Not got one handy as any one got a pi taking over SPI to something? Stick a scope on it and see what the clock rate is ... I bet it's much much slower than the maximum!
Hi John,
From what I can tell, the processor peripheral goes to a very high speed (125MHz according to the BCM peripherals doc that was published), but the Linux driver may limit it (no idea) and then there is the general rule that any signal above 30MHz should always send warning alarms if it is apparent that they are constructed without care over routing those signals. I assumed no care was taken, because it routes to a typical DIL header, and no transmission line. (In a similar vein, any plastic breadboard design would be worriesome if designed for 30MHz+). With that guesstimate in mind, I nevertheless tested at 32MHz SPI clock (square wave, so needs more bandwidth than 32MHz for a nice shape) when I connected it to the XMOS startKIT board quite a while back. I don't have signal traces though : ( And perhaps there could be bit errors and unreliability. It might not be a very nice waveform. Probably higher values could be tried with experimentation (and attempts at minimising reflections), but going above 32MHz clock may not be very sensible without a lot of testing.
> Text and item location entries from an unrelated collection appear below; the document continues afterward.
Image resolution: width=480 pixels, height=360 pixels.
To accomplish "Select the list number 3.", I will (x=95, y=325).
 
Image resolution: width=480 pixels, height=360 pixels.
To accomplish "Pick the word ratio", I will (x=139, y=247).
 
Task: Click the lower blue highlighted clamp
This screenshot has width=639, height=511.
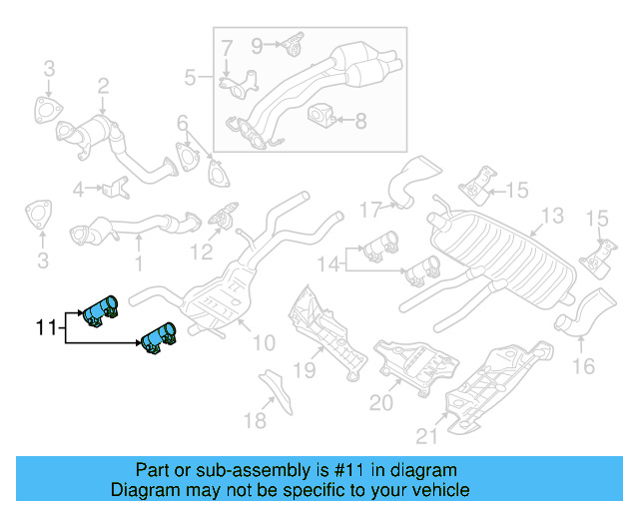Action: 158,338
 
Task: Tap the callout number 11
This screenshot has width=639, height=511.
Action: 46,326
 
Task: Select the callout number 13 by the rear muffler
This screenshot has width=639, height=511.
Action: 551,216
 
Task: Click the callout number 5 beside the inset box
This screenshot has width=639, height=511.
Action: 191,77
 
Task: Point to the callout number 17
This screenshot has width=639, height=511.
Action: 370,210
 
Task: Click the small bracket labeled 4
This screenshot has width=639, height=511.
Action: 116,187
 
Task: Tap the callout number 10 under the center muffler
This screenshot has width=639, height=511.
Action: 263,343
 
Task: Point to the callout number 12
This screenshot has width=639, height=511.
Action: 203,252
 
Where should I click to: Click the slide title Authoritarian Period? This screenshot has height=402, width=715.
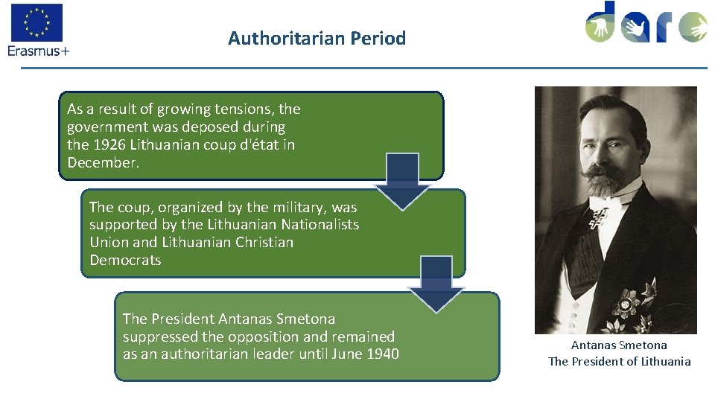pos(317,38)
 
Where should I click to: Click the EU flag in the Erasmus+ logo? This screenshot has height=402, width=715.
pos(36,22)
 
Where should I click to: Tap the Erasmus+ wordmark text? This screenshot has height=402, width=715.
pos(38,51)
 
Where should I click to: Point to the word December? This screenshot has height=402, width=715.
pos(103,162)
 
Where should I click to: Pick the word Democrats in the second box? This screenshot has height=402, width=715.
pos(125,261)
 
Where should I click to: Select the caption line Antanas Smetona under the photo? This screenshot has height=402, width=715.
pos(619,345)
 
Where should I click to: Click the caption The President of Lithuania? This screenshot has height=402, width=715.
pos(619,362)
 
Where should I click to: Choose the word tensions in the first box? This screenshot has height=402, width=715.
pos(244,109)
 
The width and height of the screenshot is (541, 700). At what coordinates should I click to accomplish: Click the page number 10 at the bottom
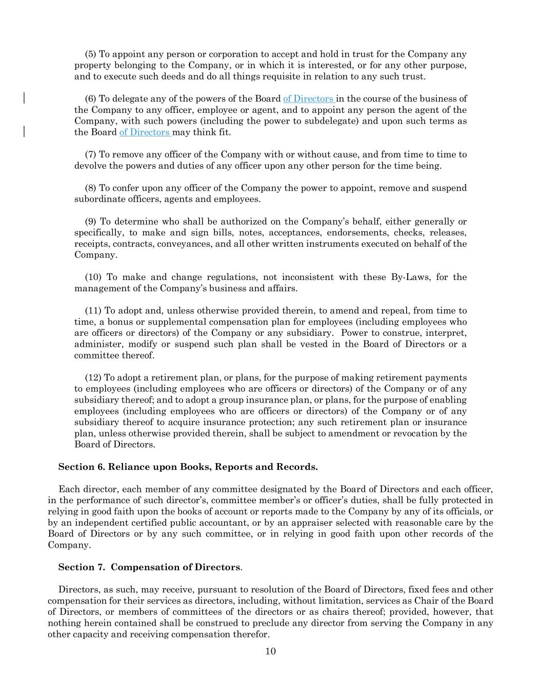point(270,651)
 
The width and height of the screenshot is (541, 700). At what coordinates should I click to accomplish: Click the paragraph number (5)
point(90,54)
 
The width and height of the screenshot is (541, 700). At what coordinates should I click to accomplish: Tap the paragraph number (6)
point(90,99)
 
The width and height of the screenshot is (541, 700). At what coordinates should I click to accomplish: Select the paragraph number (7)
point(90,154)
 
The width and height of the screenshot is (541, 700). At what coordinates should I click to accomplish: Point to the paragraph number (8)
point(90,188)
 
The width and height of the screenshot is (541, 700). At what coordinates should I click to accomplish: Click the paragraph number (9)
point(90,222)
For the SPI communication bursts over a short length ribbon cable between the RPI and XMOS board, 32MHz 'worked' (i.e. it might not be reliable at all over a longer period, or some changing conditions, and a lower value may be more prudent - but it was so long ago, I only have screenshots of the logic analyzer capture from that time, I don't seem to have scope captures from then.
I am a retired electrical engineer and HAM radio operator, so a good scope and a Rigol DSA815 spectrum analyzer/tracking generator lets me design and build circuits in digital and RF. I am old and the mortgage is paid off, so nice toys can be done. I think the person asking the question is new to this and would do well to start with a low cost logic analyzer. I got one for less than $100 on eBay that does 24 channels of digital and can decode serial buses (amazing at that price!). I started electronics when I was 13 (1960) with vacuum tubes and 10 MHz scope and VTVM. It has been a wild ride and cheaper now than then! Best wishes, Doug
The device I'm talking to is a 320x240 tft screen It's 16bit color so 2 transfers per pixel And I'm looking to get at least 30 frames a second So that's 76800 pixels plus a few front and back porch transfers hsync vsync etc So I'll call it 180000180000 transfers to get a little wiggle room So times 30 5.4million transfers a second 8 bits per transfer so 43.2million clock cycles per second I don't know what kind of delay there is between transfers So it seems like I need at least 50Mhz So from what I'm hearing I need 100Mhz scope/logic analyzer If anyone has anything variables I'm not taking into account let me know
Also wow what an amazing community. I've never been to a more active and helpful forum.
The screen is not fully refreshed each time. So figure on half that average rate.